(Work instruction) The copy must run from the first line of the entries below through the line containing "Screen dimensions: 644x352", restated word for word, with pictures left out.

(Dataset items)
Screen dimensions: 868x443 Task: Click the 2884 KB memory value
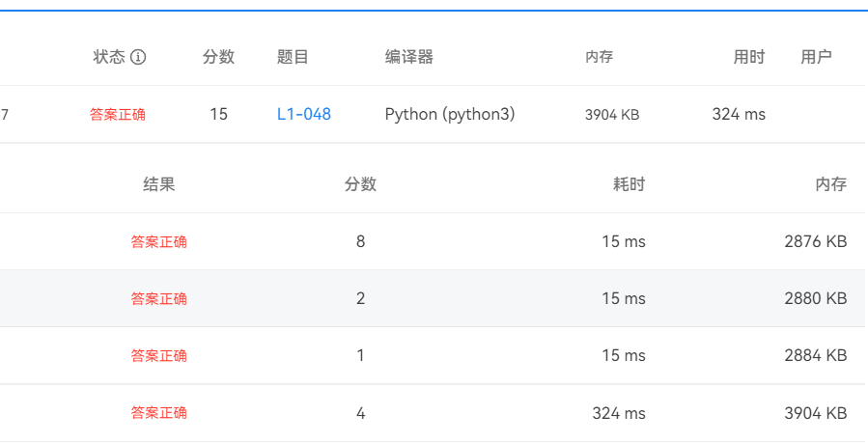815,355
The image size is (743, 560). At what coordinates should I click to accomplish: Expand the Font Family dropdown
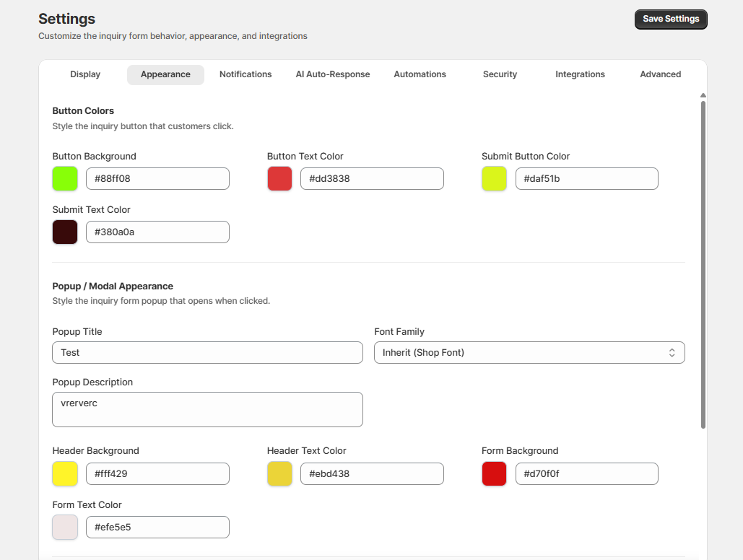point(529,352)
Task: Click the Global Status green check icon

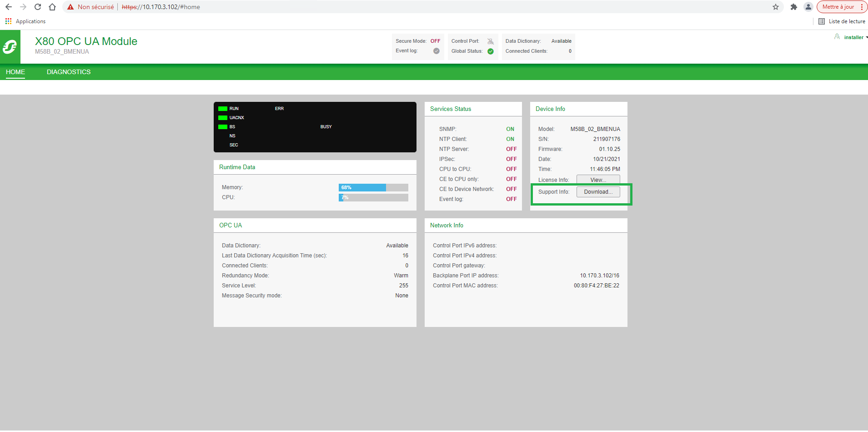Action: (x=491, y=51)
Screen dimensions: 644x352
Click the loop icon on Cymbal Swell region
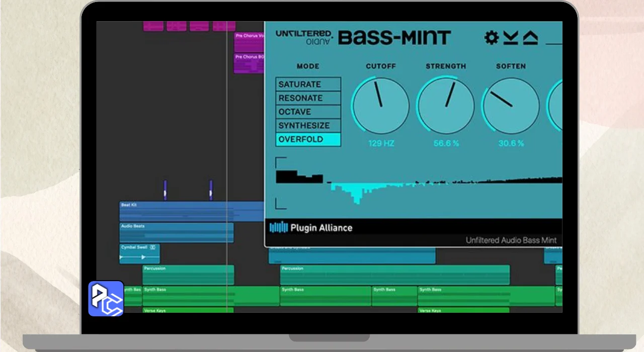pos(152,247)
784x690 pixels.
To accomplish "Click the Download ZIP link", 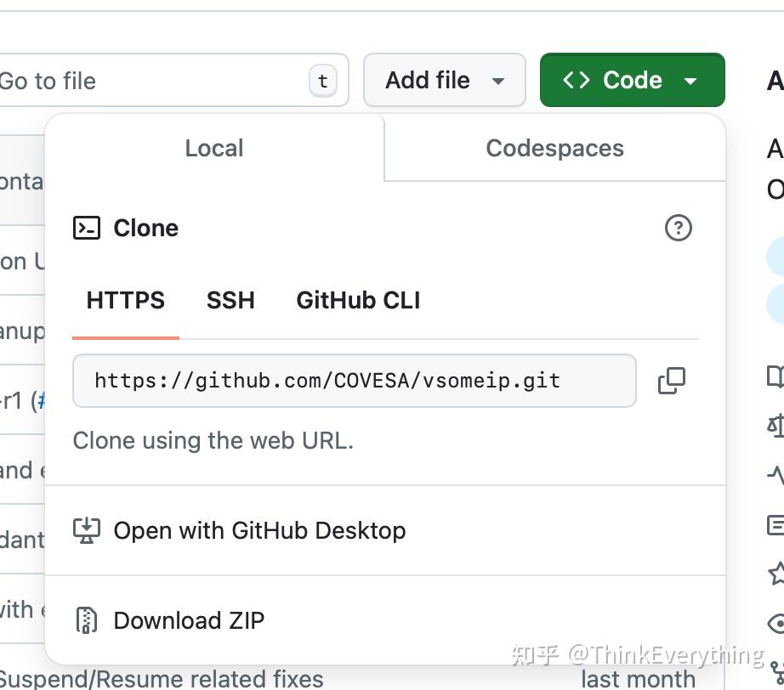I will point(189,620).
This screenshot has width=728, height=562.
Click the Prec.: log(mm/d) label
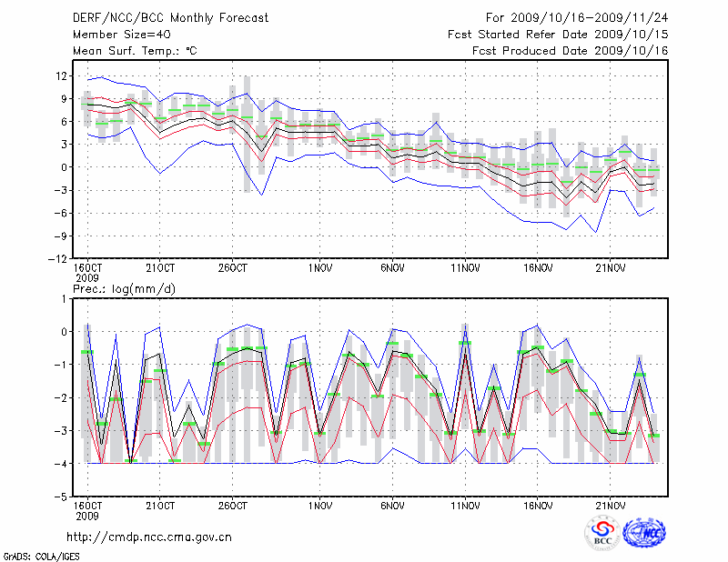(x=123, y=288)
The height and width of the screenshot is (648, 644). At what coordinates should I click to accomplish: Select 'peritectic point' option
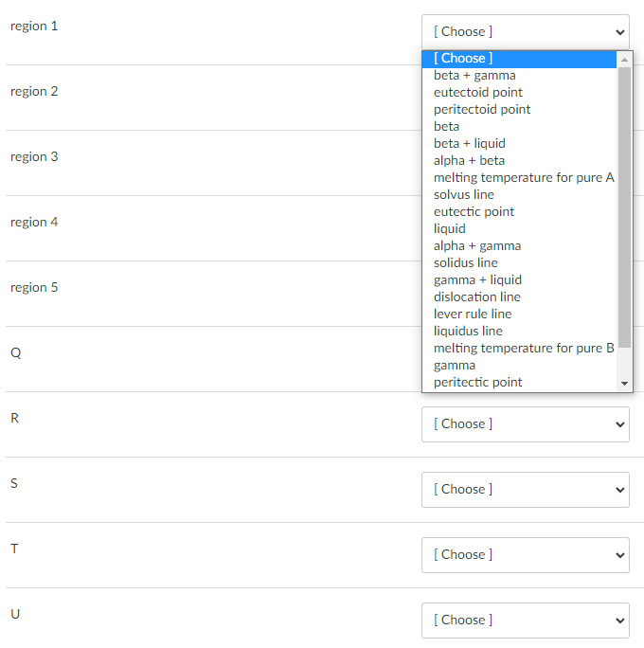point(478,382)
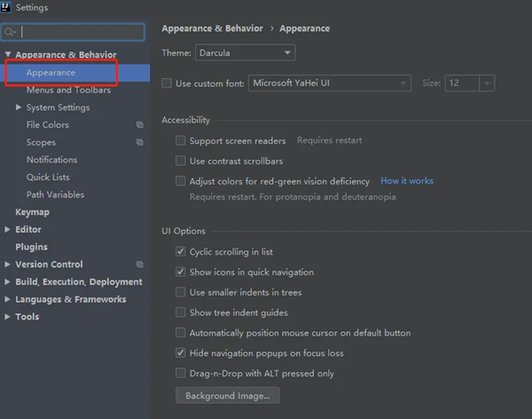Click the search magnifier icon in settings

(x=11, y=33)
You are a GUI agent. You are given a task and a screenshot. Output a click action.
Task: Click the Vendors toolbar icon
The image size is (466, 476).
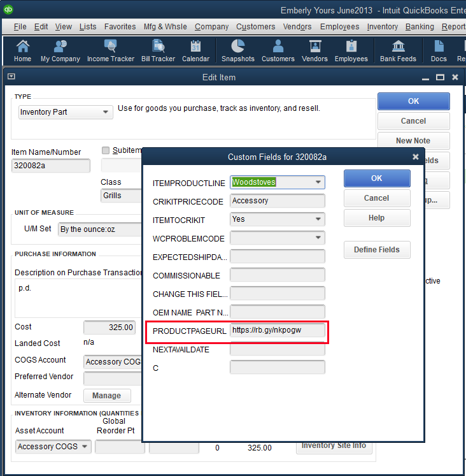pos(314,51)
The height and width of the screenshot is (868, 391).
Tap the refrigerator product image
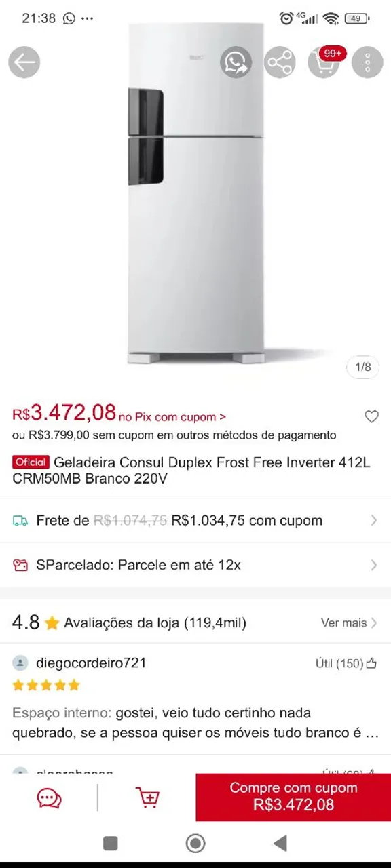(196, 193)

(Answer to this problem)
Screen dimensions: 868x443 Task: Click the 2884 KB memory value
815,355
The image size is (743, 560). At what coordinates should I click to accomplish: Expand the Font Family dropdown
point(529,352)
Task: Click the Global Status green check icon

Action: (x=491, y=51)
Screen dimensions: 644x352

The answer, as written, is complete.